## BEGIN Extract
I got quoted about $200 to get everything done at a local shop that does all the tinting for a local Mitsubishi dealer. Comes with a lifetime warranty on peeling, bubbling, and fading/purple-ing.

I know our windows have a slight stock tint to them, so does the tint place test the existing tint before adding to it?

If I went darker on the windshield, say 50%, would the cops be able to easily test it? The tools I've seen them use just go over the side windows when they're rolled down - not sure how well they can test the windshield.

Finally, for those of you that do have tint, what's your windshield tinted to, and how does it affect night driving?

Thanks.


----------



## iTz SADISTIK (Apr 6, 2014)

The shop can test if they have a tester, which they should. Windshield depends on their equipment. If your state has strict rear tint laws chances are they have the equipment. $200 is a very good price. What brand? Brand does matter. I'll expand on that later.


----------



## silverbullett (Jun 20, 2014)

My buddy has 20% on his windshield and got a ticket the day after he did it. The OPD don't mess around. Anything on the windshield does make it a little sketchy at night


Sent from AutoGuide.com Free App


----------



## HoPo99 (Oct 31, 2013)

Factory glass meters at about 75% give or take. Add 35% film to it and you get 30%

yes I know 35% of 75 is 26% but the meter reads 30% and that is the meter cops use.

that particular meter slides over the top edge of the window and can not test back glass or windshield. They do make testers for those windows but they are more expensive and I doubt cops have them.

i think you will be fine down to 50% on the windshield but would say don't go any darker


as for the shop, tint is manufactured in a set few darknesses. Ie 50 35 20 5. Every manufacturer has their own formula so those numbers vary a little but it's uncommon to have a line of film in a 50 45 40 35 30.... You get the picture. 
So the best the shop can do is get close to a number you are looking for. 

For my personal car I use ceramic film all around and on the sunroof. For my windshield I use 70%. It's so light if I didn't tell you it was there you wouldn't know it but it blocks about 30% of solar energy which is noticible.


----------



## McNeo (Dec 17, 2013)

Not sure what brand they use but I believe the guy said it's a ceramic film.

I've seen so many tint jobs with bubbles and turning purple, that's why I won't do it myself and why I plan to spend more than $20. In the long run, with the warranty, I think the price is worth it.

I want to do a visor too but I don't know if I'll have them do it in tint or if I'll just do black vinyl on the outside of the windshield.
## END Extract
## Problems to work on
A. Answer these from the window tint thread:
(i) What price was quoted by the local shop?
(ii) At roughly what percentage does factory glass meter?
(iii) What percentage film is on the windshield of the poster who uses ceramic film all around?
B. According to the window tint thread, why can a shop only get close to the darkness a customer asks for?
The material that comes next has no connection to the window tint thread.
## BEGIN Stored data
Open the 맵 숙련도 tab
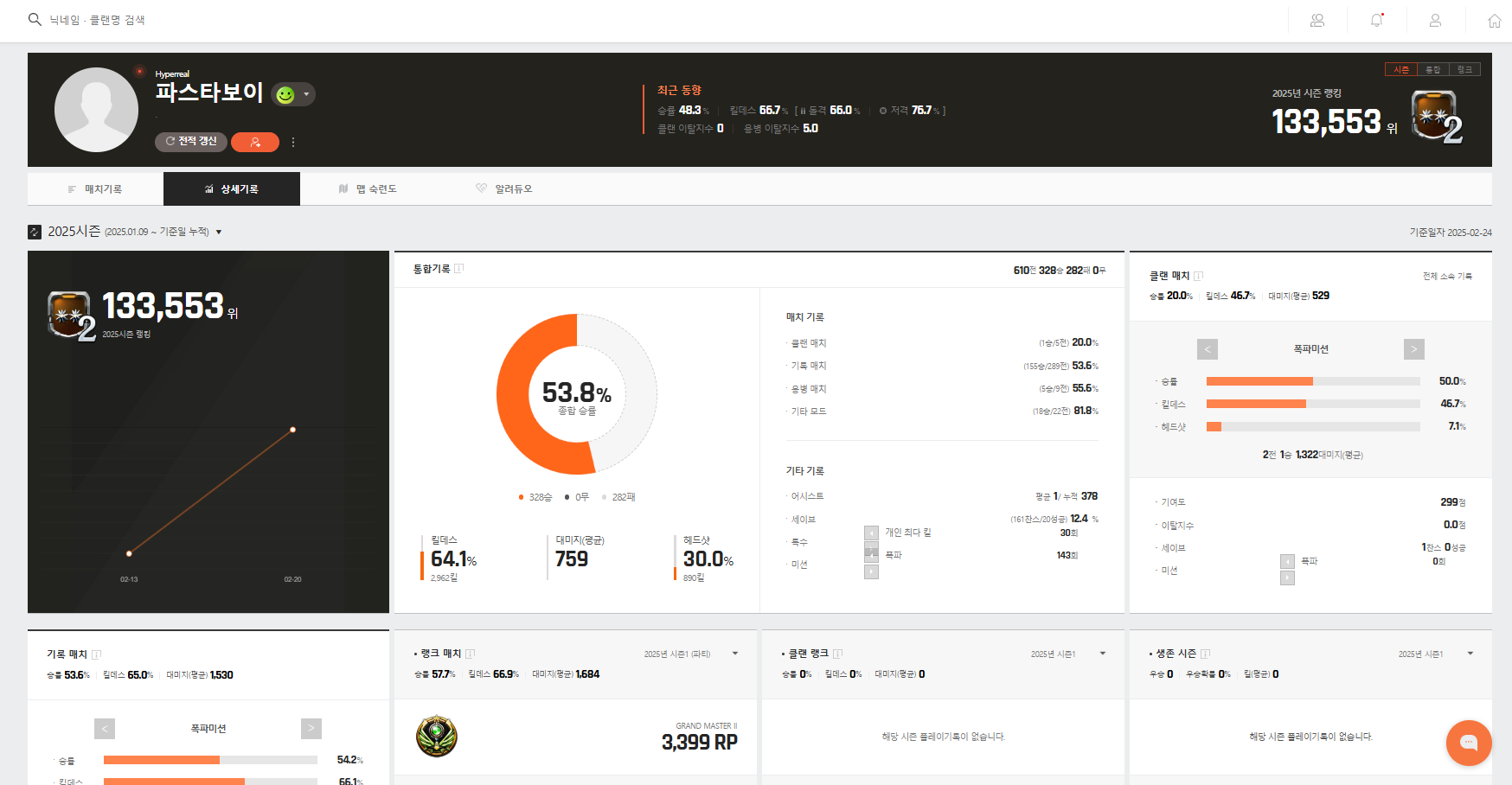 tap(368, 188)
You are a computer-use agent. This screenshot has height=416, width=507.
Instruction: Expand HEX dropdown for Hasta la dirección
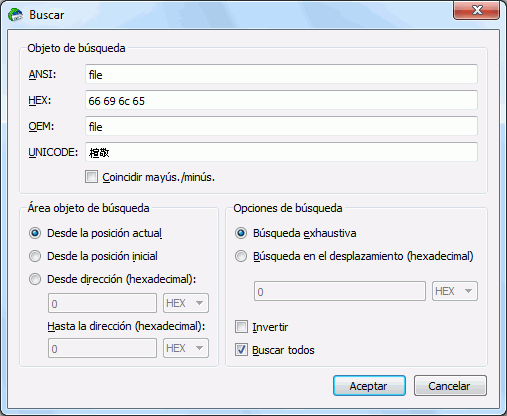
## END Stored data
## Worked answers
A.
(i) About $200.
(ii) About 75%, give or take.
(iii) 70%.

B. Tint film is made in only a few set darknesses, such as 50, 35, 20 and 5. It is uncommon for a film line to come in finer steps like 50, 45, 40, 35 and 30, so the shop can only pick the nearest available option.